EXERCISE BRIEF → Reproduce the following lines of the listing without changes, starting at the line containing "Identify the location of chevron-right-icon." and ending at the line containing "center [741, 95].", with both of those lines included.

DATA RECORDS →

◆ ◆ ◆ ◆

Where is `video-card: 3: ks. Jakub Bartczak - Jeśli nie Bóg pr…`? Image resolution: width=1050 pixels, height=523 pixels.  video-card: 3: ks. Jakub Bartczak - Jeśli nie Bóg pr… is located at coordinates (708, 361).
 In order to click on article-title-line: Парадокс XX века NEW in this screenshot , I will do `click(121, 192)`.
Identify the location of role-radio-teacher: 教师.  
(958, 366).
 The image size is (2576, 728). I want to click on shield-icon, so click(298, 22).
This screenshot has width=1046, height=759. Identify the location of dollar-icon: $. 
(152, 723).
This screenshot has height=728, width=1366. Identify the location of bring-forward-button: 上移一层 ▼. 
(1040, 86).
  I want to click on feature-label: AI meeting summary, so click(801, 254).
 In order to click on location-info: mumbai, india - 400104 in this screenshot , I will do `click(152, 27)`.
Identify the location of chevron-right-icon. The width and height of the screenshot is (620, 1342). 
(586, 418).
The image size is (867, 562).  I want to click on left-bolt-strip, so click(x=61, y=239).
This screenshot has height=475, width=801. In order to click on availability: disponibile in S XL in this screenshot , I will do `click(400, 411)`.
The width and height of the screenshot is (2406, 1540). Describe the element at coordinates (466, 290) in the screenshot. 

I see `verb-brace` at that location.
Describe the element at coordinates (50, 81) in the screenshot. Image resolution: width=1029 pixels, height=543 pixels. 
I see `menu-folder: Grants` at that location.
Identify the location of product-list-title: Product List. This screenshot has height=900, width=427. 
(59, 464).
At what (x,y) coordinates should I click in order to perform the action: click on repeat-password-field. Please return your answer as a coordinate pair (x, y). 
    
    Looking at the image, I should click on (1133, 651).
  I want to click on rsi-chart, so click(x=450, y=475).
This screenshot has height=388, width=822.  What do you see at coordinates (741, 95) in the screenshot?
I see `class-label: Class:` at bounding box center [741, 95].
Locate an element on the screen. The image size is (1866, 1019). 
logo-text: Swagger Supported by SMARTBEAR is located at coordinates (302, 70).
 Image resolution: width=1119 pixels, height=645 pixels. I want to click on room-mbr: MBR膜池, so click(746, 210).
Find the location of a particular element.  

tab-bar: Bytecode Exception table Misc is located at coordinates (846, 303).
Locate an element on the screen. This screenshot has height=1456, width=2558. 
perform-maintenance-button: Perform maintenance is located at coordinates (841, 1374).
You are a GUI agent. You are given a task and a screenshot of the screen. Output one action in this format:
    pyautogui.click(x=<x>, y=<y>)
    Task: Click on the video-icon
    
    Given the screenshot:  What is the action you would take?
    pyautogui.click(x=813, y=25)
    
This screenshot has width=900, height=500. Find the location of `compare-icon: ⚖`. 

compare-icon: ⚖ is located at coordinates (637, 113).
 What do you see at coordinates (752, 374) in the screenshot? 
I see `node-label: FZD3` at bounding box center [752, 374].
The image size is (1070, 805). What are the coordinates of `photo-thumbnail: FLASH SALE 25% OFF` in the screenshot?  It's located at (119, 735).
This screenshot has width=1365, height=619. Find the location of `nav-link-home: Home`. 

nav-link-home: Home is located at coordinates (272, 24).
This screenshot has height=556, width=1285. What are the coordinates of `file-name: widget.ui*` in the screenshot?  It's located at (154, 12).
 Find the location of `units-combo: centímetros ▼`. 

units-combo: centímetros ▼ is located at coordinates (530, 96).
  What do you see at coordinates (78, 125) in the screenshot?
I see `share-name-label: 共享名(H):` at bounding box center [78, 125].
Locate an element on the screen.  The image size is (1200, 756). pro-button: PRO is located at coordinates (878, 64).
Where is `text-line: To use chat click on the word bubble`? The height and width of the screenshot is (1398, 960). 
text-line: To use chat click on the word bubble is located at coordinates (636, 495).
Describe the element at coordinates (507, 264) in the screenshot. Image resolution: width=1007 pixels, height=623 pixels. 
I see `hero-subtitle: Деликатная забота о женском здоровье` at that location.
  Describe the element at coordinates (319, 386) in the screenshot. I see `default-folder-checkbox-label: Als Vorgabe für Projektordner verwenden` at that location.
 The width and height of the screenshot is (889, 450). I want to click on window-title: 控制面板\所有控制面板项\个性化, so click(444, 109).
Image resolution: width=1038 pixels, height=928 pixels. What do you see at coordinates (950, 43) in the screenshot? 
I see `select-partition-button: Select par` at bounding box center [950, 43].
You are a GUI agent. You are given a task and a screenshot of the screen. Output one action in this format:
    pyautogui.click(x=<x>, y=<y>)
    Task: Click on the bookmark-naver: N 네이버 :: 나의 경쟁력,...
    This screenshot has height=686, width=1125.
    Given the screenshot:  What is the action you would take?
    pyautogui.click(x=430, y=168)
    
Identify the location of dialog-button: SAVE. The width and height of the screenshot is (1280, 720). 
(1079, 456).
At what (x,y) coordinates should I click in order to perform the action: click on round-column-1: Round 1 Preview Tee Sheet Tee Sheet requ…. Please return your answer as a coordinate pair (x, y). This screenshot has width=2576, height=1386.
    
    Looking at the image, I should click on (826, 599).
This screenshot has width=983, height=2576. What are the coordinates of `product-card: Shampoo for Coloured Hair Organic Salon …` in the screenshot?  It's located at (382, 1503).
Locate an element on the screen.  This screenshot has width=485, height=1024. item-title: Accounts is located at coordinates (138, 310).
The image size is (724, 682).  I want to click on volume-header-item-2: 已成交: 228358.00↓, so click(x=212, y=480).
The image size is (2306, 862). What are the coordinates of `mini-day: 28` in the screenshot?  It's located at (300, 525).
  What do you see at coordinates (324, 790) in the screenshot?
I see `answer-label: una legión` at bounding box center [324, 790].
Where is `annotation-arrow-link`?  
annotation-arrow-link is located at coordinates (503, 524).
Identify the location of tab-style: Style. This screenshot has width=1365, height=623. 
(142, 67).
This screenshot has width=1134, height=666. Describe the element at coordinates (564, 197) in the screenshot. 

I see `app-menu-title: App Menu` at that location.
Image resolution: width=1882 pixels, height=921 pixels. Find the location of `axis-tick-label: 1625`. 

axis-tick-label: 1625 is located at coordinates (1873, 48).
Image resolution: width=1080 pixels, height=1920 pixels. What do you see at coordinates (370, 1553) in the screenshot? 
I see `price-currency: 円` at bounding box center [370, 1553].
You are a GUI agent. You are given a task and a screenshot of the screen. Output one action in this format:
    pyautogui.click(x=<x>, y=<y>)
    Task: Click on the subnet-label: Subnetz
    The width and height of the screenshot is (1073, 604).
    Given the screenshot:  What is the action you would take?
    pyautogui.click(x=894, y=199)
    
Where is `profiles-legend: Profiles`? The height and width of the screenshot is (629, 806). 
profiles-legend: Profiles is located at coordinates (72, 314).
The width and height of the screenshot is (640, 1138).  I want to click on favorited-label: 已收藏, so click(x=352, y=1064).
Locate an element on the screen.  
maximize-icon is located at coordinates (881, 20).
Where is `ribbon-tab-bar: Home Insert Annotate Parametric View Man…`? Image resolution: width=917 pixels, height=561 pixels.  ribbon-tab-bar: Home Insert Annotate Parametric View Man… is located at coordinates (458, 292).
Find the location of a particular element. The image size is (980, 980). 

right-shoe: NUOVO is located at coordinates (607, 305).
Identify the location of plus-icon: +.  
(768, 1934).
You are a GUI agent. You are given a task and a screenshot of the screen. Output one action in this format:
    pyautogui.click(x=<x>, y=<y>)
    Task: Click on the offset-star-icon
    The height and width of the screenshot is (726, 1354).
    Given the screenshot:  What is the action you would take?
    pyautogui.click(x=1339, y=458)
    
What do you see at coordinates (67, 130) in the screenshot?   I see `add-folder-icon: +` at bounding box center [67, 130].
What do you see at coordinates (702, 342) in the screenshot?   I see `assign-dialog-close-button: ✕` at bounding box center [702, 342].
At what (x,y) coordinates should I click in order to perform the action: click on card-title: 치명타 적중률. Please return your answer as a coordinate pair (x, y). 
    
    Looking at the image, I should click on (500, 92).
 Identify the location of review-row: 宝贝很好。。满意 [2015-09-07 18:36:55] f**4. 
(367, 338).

◆ ◆ ◆ ◆

REPLY TO THE TASK →
Identify the location of chevron-right-icon. The width and height of the screenshot is (620, 1342). 
(586, 418).
The image size is (867, 562).  I want to click on left-bolt-strip, so click(x=61, y=239).
This screenshot has height=475, width=801. In order to click on availability: disponibile in S XL in this screenshot , I will do `click(400, 411)`.
The width and height of the screenshot is (2406, 1540). Describe the element at coordinates (466, 290) in the screenshot. 

I see `verb-brace` at that location.
Describe the element at coordinates (50, 81) in the screenshot. Image resolution: width=1029 pixels, height=543 pixels. 
I see `menu-folder: Grants` at that location.
Identify the location of product-list-title: Product List. This screenshot has height=900, width=427. 
(59, 464).
At what (x,y) coordinates should I click in order to perform the action: click on repeat-password-field. Please return your answer as a coordinate pair (x, y). 
    
    Looking at the image, I should click on (1133, 651).
  I want to click on rsi-chart, so click(x=450, y=475).
This screenshot has height=388, width=822.  What do you see at coordinates (741, 95) in the screenshot?
I see `class-label: Class:` at bounding box center [741, 95].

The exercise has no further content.